Contudo, consideremos a situação real e presente: quanto disto existe de fato e quanto pode ainda existir ou chegar a existir? O fato de que a ortodoxia não tenha experimentado situações similares às Igrejas ocidentais, como o problema do clericalismo, do anti-institucionalismo, do pentecostalismo etc., pode tomar-se como um indício de que em grande medida a pneumatologia salvou a vida da ortodoxia até agora. Não há sinal de tendências anti-institucionais na Igreja ortodoxa, ainda que na Grécia se possam observar atualmente alguns sinais esporádicos. Porém, a situação real da ortodoxia, tanto a nível teológico como canônico, já não faz Justiça à tradição sobre a qual refletiu minha exposição. As instituições sinodais já não refletem o verdadeiro balanço entre o «uno» e os «muitos», às vezes porque o «uno» ou os «unos» ignoram os «muitos». Certamente, o mesmo se pode dizer da vida eclesial local: a comunidade quase desapareceu e o número de bispos titulares aumenta rapidamente. O único nível no qual se mantém o balanço adequado entre o «uno» e os «muitos» é o litúrgico: é a liturgia o que ainda salva a ortodoxia? Quem sabe seja assim. Porém, por quanto tempo ainda? Ao compartilhar cada vez mais a cultura ocidental, a ortodoxia também compartilha os problemas das igrejas ocidentais. Assim, o problema das instituições eclesiais logo se converterá, existencialmente falando, em um problema ecumênico.

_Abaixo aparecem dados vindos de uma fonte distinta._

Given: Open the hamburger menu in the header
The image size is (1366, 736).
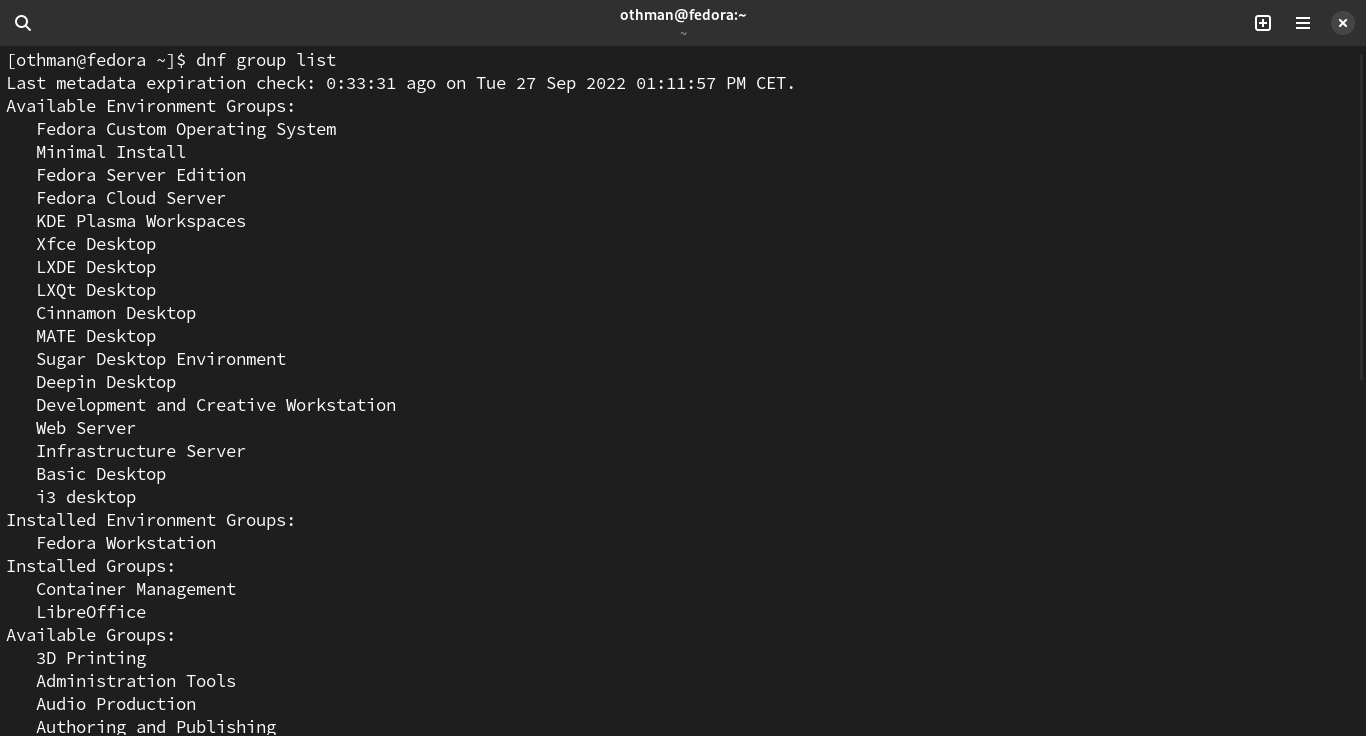Looking at the screenshot, I should [1303, 23].
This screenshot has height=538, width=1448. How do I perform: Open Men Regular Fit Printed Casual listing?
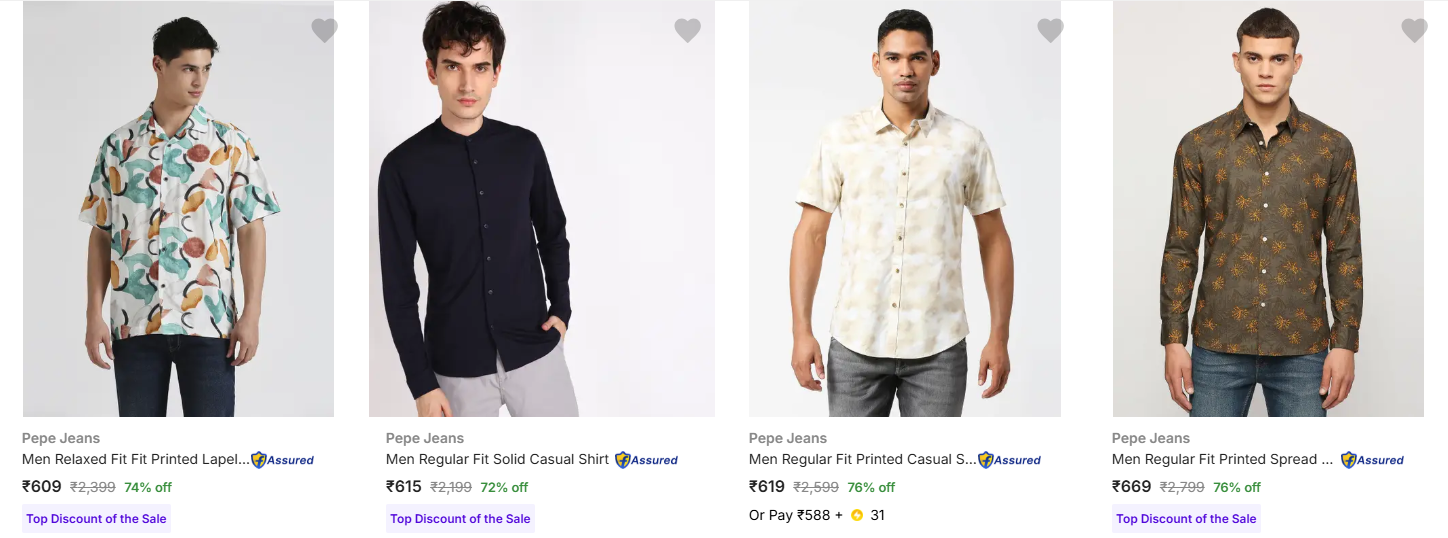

Porém, o que se pode fazer? O Vaticano II deu esperanças e fez promessas para muita gente de que era possível fazer algo. Não sou um expert na teologia do concílio; creio, porém, que uma das direções para onde apontou pode ser particularmente importante: a introdução da noção de comunhão na eclesiologia. Isto, combinado com a redescoberta da importância do λαός του Θεού (povo de Deus) e da Igreja local, pode ajudar inclusive aos ortodoxos a serem fiéis à sua identidade. Porém, há de se fazer muito mais, porque o Vaticano II não completou sua tarefa. O que um ortodoxo que compartilha as perspectivas desta exposição gostaria que se fizesse - quiçá por um Vaticano III - é tirar as conclusões ontológicas da noção de comunhão. Necessitamos uma ontologia da comunhão. Necessitamos que a comunhão condicione o ser mesmo da Igreja, não seu bem-estar, mas seu ser. A nível teológico, isto suporia conceder um papel constitutivo a pneumatologia, não um dependente da cristologia. Isto não fez o Vaticano II, porém, sua noção de comunhão o pode fazer. Quiçá isto transformará as instituições eclesiais automaticamente. Suprimirá qualquer estrutura piramidal que ainda possa restar na Igreja. Pode fazer, inclusive, que a pedra de toque da unidade da Igreja, o ministério do papa, seja visto de maneira mais positiva. Tudo isto, e quem sabe muito mais, depende de uma síntese adequada entre cristologia e pneumatologia na eclesiologia.
Referência:
*ZIZIOULAS, Ioannis D. . Cristo, el Espírito y la Iglesia. In: ZIZIOULAS, Ioannis D. El Ser Eclesial. Persona, comunión, Iglesia . 1ª. ed. Salamanca: Sígueme, 2003. cap. 3, p. 137-155.